Please write the data out once more, exactly as it is given.

| MATERIAL FOR THIS EXERCISE |
○ ○ ○ ○

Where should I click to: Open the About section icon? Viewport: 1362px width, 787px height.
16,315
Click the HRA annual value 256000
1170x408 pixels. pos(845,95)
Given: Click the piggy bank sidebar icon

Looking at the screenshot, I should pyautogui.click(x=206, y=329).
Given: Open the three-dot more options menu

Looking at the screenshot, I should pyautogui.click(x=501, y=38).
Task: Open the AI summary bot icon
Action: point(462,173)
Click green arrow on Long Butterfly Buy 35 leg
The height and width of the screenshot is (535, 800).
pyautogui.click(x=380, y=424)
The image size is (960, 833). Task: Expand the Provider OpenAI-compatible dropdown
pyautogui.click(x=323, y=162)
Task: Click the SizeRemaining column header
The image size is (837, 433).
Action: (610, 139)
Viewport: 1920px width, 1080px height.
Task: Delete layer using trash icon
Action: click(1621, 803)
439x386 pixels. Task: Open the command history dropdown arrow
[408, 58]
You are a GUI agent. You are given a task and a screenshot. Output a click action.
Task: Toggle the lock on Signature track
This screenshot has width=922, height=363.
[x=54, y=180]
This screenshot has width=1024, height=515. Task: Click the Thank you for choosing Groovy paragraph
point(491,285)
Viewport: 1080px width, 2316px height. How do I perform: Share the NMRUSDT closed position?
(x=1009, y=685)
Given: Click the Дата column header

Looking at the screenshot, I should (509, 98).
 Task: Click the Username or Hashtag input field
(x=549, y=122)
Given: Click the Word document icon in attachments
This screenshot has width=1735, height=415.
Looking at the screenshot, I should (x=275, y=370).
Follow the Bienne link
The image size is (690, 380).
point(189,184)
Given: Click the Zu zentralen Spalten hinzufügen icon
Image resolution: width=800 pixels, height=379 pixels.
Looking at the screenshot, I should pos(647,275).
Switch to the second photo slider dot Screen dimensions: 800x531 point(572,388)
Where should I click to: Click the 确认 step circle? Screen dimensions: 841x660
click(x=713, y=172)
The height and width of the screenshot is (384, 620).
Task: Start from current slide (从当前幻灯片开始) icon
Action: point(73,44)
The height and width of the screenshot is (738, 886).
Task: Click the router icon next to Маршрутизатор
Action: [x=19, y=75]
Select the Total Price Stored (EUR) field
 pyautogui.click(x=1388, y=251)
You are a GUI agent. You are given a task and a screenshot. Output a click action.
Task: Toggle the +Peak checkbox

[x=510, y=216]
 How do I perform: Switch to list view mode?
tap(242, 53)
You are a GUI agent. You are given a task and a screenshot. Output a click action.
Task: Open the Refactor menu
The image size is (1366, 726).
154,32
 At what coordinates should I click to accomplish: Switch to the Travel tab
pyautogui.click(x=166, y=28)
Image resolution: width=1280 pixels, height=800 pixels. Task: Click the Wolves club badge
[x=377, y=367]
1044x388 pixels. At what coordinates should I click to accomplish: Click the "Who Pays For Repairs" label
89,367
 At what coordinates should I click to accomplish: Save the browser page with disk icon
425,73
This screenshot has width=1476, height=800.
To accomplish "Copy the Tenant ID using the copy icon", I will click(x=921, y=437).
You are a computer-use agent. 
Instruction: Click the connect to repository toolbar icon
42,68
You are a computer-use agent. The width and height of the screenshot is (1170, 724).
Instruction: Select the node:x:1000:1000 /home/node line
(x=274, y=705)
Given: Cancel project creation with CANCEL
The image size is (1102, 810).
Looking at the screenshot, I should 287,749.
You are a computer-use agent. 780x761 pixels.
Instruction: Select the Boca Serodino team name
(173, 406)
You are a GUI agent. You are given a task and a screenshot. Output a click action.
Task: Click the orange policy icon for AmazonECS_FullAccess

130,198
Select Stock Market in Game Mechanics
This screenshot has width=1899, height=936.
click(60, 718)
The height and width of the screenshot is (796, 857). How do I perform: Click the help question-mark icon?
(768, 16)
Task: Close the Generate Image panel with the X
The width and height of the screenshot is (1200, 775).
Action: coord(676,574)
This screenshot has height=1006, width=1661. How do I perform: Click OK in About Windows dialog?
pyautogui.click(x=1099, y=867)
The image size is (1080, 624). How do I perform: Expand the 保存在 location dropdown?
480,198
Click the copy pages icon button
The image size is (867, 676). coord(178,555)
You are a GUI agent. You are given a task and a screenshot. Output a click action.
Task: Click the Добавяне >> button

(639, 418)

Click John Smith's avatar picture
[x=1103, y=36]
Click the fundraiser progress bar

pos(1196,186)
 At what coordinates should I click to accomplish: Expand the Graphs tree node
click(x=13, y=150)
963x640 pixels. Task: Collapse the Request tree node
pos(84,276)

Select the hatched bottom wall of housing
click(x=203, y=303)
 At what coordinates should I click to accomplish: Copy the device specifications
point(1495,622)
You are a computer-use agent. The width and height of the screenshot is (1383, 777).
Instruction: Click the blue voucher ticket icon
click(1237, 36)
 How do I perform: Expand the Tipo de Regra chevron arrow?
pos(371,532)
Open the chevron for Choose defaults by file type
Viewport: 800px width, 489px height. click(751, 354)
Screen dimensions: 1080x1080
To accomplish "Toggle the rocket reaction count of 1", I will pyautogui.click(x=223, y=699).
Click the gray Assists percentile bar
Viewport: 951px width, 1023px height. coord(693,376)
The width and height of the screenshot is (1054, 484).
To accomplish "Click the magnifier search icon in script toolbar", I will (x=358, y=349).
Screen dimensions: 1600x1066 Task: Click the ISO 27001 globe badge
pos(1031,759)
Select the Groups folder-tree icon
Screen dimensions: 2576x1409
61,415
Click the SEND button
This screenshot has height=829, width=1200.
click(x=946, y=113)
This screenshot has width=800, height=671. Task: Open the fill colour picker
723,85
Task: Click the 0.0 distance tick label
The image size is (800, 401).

○ ○ ○ ○

| PROBLEM SOLUTION |
Where should I click to: Open the About section icon? Viewport: 1362px width, 787px height.
16,315
Click the HRA annual value 256000
1170x408 pixels. pos(845,95)
Given: Click the piggy bank sidebar icon

Looking at the screenshot, I should pyautogui.click(x=206, y=329).
Given: Open the three-dot more options menu

Looking at the screenshot, I should pyautogui.click(x=501, y=38).
Task: Open the AI summary bot icon
Action: point(462,173)
Click green arrow on Long Butterfly Buy 35 leg
The height and width of the screenshot is (535, 800).
pyautogui.click(x=380, y=424)
The image size is (960, 833). Task: Expand the Provider OpenAI-compatible dropdown
pyautogui.click(x=323, y=162)
Task: Click the SizeRemaining column header
The image size is (837, 433).
Action: (610, 139)
Viewport: 1920px width, 1080px height.
Task: Delete layer using trash icon
Action: click(1621, 803)
439x386 pixels. Task: Open the command history dropdown arrow
[408, 58]
You are a GUI agent. You are given a task and a screenshot. Output a click action.
Task: Toggle the lock on Signature track
This screenshot has width=922, height=363.
[x=54, y=180]
This screenshot has width=1024, height=515. Task: Click the Thank you for choosing Groovy paragraph
point(491,285)
Viewport: 1080px width, 2316px height. How do I perform: Share the NMRUSDT closed position?
(x=1009, y=685)
Given: Click the Дата column header

Looking at the screenshot, I should (509, 98).
 Task: Click the Username or Hashtag input field
(x=549, y=122)
Given: Click the Word document icon in attachments
This screenshot has width=1735, height=415.
Looking at the screenshot, I should (x=275, y=370).
Follow the Bienne link
The image size is (690, 380).
point(189,184)
Given: Click the Zu zentralen Spalten hinzufügen icon
Image resolution: width=800 pixels, height=379 pixels.
Looking at the screenshot, I should pos(647,275).
Switch to the second photo slider dot Screen dimensions: 800x531 point(572,388)
Where should I click to: Click the 确认 step circle? Screen dimensions: 841x660
click(x=713, y=172)
The height and width of the screenshot is (384, 620).
Task: Start from current slide (从当前幻灯片开始) icon
Action: point(73,44)
The height and width of the screenshot is (738, 886).
Task: Click the router icon next to Маршрутизатор
Action: [x=19, y=75]
Select the Total Price Stored (EUR) field
 pyautogui.click(x=1388, y=251)
You are a GUI agent. You are given a task and a screenshot. Output a click action.
Task: Toggle the +Peak checkbox

[x=510, y=216]
 How do I perform: Switch to list view mode?
tap(242, 53)
You are a GUI agent. You are given a task and a screenshot. Output a click action.
Task: Open the Refactor menu
The image size is (1366, 726).
154,32
 At what coordinates should I click to accomplish: Switch to the Travel tab
pyautogui.click(x=166, y=28)
Image resolution: width=1280 pixels, height=800 pixels. Task: Click the Wolves club badge
[x=377, y=367]
1044x388 pixels. At what coordinates should I click to accomplish: Click the "Who Pays For Repairs" label
89,367
 At what coordinates should I click to accomplish: Save the browser page with disk icon
425,73
This screenshot has width=1476, height=800.
To accomplish "Copy the Tenant ID using the copy icon", I will click(x=921, y=437).
You are a computer-use agent. 
Instruction: Click the connect to repository toolbar icon
42,68
You are a computer-use agent. The width and height of the screenshot is (1170, 724).
Instruction: Select the node:x:1000:1000 /home/node line
(x=274, y=705)
Given: Cancel project creation with CANCEL
The image size is (1102, 810).
Looking at the screenshot, I should 287,749.
You are a computer-use agent. 780x761 pixels.
Instruction: Select the Boca Serodino team name
(173, 406)
You are a GUI agent. You are given a task and a screenshot. Output a click action.
Task: Click the orange policy icon for AmazonECS_FullAccess

130,198
Select Stock Market in Game Mechanics
This screenshot has width=1899, height=936.
click(60, 718)
The height and width of the screenshot is (796, 857). How do I perform: Click the help question-mark icon?
(768, 16)
Task: Close the Generate Image panel with the X
The width and height of the screenshot is (1200, 775).
Action: coord(676,574)
This screenshot has height=1006, width=1661. How do I perform: Click OK in About Windows dialog?
pyautogui.click(x=1099, y=867)
The image size is (1080, 624). How do I perform: Expand the 保存在 location dropdown?
480,198
Click the copy pages icon button
The image size is (867, 676). coord(178,555)
You are a GUI agent. You are given a task and a screenshot. Output a click action.
Task: Click the Добавяне >> button

(639, 418)

Click John Smith's avatar picture
[x=1103, y=36]
Click the fundraiser progress bar

pos(1196,186)
 At what coordinates should I click to accomplish: Expand the Graphs tree node
click(x=13, y=150)
963x640 pixels. Task: Collapse the Request tree node
pos(84,276)

Select the hatched bottom wall of housing
click(x=203, y=303)
 At what coordinates should I click to accomplish: Copy the device specifications
point(1495,622)
You are a computer-use agent. The width and height of the screenshot is (1383, 777).
Instruction: Click the blue voucher ticket icon
click(1237, 36)
 How do I perform: Expand the Tipo de Regra chevron arrow?
pos(371,532)
Open the chevron for Choose defaults by file type
Viewport: 800px width, 489px height. click(751, 354)
Screen dimensions: 1080x1080
To accomplish "Toggle the rocket reaction count of 1", I will pyautogui.click(x=223, y=699).
Click the gray Assists percentile bar
Viewport: 951px width, 1023px height. coord(693,376)
The width and height of the screenshot is (1054, 484).
To accomplish "Click the magnifier search icon in script toolbar", I will (x=358, y=349).
Screen dimensions: 1600x1066 Task: Click the ISO 27001 globe badge
pos(1031,759)
Select the Groups folder-tree icon
Screen dimensions: 2576x1409
61,415
Click the SEND button
This screenshot has height=829, width=1200.
click(x=946, y=113)
This screenshot has width=800, height=671. Task: Open the fill colour picker
723,85
Task: Click the 0.0 distance tick label
The image size is (800, 401).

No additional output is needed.